Set task: Reproduce the records below, changing every occurrence of "Image resolution" to "Screenshot resolution" and leaving all other text as it is.

Collected data entries:
++++

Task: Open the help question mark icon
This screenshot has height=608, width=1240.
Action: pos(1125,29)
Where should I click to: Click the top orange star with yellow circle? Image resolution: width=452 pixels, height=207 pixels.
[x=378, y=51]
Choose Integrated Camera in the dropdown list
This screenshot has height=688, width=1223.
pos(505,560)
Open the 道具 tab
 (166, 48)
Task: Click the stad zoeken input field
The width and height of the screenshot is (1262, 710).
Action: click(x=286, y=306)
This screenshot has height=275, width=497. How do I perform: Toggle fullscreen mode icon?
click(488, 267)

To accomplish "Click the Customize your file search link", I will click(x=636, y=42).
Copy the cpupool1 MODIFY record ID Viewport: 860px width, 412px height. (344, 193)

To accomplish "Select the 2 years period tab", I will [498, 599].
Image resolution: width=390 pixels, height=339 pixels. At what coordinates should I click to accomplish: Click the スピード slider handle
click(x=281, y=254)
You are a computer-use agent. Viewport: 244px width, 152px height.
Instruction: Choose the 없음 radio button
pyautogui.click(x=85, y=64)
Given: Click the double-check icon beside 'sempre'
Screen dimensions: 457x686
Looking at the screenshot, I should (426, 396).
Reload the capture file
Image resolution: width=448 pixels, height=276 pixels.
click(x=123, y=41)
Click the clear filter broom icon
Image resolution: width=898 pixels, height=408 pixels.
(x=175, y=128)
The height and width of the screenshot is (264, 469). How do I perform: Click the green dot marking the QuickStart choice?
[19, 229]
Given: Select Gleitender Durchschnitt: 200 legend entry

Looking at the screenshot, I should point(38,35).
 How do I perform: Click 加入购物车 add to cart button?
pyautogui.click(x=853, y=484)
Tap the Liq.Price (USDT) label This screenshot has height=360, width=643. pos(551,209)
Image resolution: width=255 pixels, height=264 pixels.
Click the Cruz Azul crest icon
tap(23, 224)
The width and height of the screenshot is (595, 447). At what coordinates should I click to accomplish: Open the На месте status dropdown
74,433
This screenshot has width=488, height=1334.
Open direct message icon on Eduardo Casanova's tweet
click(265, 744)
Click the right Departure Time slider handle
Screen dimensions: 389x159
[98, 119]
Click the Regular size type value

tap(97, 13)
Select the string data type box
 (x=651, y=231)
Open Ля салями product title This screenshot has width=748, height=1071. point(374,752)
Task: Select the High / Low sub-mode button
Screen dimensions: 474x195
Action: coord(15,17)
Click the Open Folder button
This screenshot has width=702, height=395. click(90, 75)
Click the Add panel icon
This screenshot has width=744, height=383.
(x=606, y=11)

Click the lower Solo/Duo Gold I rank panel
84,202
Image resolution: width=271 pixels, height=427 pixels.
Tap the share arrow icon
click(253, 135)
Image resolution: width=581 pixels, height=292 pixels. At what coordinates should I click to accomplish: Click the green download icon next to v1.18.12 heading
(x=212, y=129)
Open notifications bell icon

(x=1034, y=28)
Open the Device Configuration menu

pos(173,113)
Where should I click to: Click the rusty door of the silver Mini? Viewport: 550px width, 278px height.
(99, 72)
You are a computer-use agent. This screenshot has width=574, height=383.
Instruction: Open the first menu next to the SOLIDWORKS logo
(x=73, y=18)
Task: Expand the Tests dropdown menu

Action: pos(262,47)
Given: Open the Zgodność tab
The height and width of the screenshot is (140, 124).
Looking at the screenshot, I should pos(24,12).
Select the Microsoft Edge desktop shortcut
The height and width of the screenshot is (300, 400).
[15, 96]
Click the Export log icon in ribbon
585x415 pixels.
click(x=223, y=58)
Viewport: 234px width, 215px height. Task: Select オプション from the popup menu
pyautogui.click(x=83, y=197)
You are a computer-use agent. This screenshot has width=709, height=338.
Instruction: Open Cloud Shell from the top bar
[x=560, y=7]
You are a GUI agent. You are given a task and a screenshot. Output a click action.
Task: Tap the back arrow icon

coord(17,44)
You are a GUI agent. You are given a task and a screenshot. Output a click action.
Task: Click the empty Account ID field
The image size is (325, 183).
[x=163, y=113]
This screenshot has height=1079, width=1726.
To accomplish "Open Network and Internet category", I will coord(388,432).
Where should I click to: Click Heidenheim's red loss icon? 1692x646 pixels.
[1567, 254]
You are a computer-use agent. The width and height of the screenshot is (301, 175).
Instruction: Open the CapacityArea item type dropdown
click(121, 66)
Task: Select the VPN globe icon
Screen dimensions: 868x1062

++++

Solution for this task:
Task: Open the help question mark icon
This screenshot has height=608, width=1240.
Action: pos(1125,29)
Where should I click to: Click the top orange star with yellow circle? Screenshot resolution: width=452 pixels, height=207 pixels.
[x=378, y=51]
Choose Integrated Camera in the dropdown list
This screenshot has height=688, width=1223.
pos(505,560)
Open the 道具 tab
 (166, 48)
Task: Click the stad zoeken input field
The width and height of the screenshot is (1262, 710).
Action: click(x=286, y=306)
This screenshot has height=275, width=497. How do I perform: Toggle fullscreen mode icon?
click(488, 267)

To accomplish "Click the Customize your file search link", I will click(x=636, y=42).
Copy the cpupool1 MODIFY record ID Viewport: 860px width, 412px height. (344, 193)

To accomplish "Select the 2 years period tab", I will [498, 599].
Screenshot resolution: width=390 pixels, height=339 pixels. At what coordinates should I click to accomplish: Click the スピード slider handle
click(x=281, y=254)
You are a computer-use agent. Viewport: 244px width, 152px height.
Instruction: Choose the 없음 radio button
pyautogui.click(x=85, y=64)
Given: Click the double-check icon beside 'sempre'
Screen dimensions: 457x686
Looking at the screenshot, I should (426, 396).
Reload the capture file
Screenshot resolution: width=448 pixels, height=276 pixels.
click(x=123, y=41)
Click the clear filter broom icon
Screenshot resolution: width=898 pixels, height=408 pixels.
(x=175, y=128)
The height and width of the screenshot is (264, 469). How do I perform: Click the green dot marking the QuickStart choice?
[19, 229]
Given: Select Gleitender Durchschnitt: 200 legend entry

Looking at the screenshot, I should point(38,35).
 How do I perform: Click 加入购物车 add to cart button?
pyautogui.click(x=853, y=484)
Tap the Liq.Price (USDT) label This screenshot has height=360, width=643. pos(551,209)
Screenshot resolution: width=255 pixels, height=264 pixels.
Click the Cruz Azul crest icon
tap(23, 224)
The width and height of the screenshot is (595, 447). At what coordinates should I click to accomplish: Open the На месте status dropdown
74,433
This screenshot has width=488, height=1334.
Open direct message icon on Eduardo Casanova's tweet
click(265, 744)
Click the right Departure Time slider handle
Screen dimensions: 389x159
[98, 119]
Click the Regular size type value

tap(97, 13)
Select the string data type box
 (x=651, y=231)
Open Ля салями product title This screenshot has width=748, height=1071. point(374,752)
Task: Select the High / Low sub-mode button
Screen dimensions: 474x195
Action: coord(15,17)
Click the Open Folder button
This screenshot has width=702, height=395. click(90, 75)
Click the Add panel icon
This screenshot has width=744, height=383.
(x=606, y=11)

Click the lower Solo/Duo Gold I rank panel
84,202
Screenshot resolution: width=271 pixels, height=427 pixels.
Tap the share arrow icon
click(253, 135)
Screenshot resolution: width=581 pixels, height=292 pixels. At what coordinates should I click to accomplish: Click the green download icon next to v1.18.12 heading
(x=212, y=129)
Open notifications bell icon

(x=1034, y=28)
Open the Device Configuration menu

pos(173,113)
Where should I click to: Click the rusty door of the silver Mini? Viewport: 550px width, 278px height.
(99, 72)
You are a computer-use agent. This screenshot has width=574, height=383.
Instruction: Open the first menu next to the SOLIDWORKS logo
(x=73, y=18)
Task: Expand the Tests dropdown menu

Action: pos(262,47)
Given: Open the Zgodność tab
The height and width of the screenshot is (140, 124).
Looking at the screenshot, I should pos(24,12).
Select the Microsoft Edge desktop shortcut
The height and width of the screenshot is (300, 400).
[15, 96]
Click the Export log icon in ribbon
585x415 pixels.
click(x=223, y=58)
Viewport: 234px width, 215px height. Task: Select オプション from the popup menu
pyautogui.click(x=83, y=197)
You are a computer-use agent. This screenshot has width=709, height=338.
Instruction: Open Cloud Shell from the top bar
[x=560, y=7]
You are a GUI agent. You are given a task and a screenshot. Output a click action.
Task: Tap the back arrow icon

coord(17,44)
You are a GUI agent. You are given a task and a screenshot. Output a click action.
Task: Click the empty Account ID field
The image size is (325, 183).
[x=163, y=113]
This screenshot has height=1079, width=1726.
To accomplish "Open Network and Internet category", I will coord(388,432).
Where should I click to: Click Heidenheim's red loss icon? 1692x646 pixels.
[1567, 254]
You are a computer-use agent. The width and height of the screenshot is (301, 175).
Instruction: Open the CapacityArea item type dropdown
click(121, 66)
Task: Select the VPN globe icon
Screen dimensions: 868x1062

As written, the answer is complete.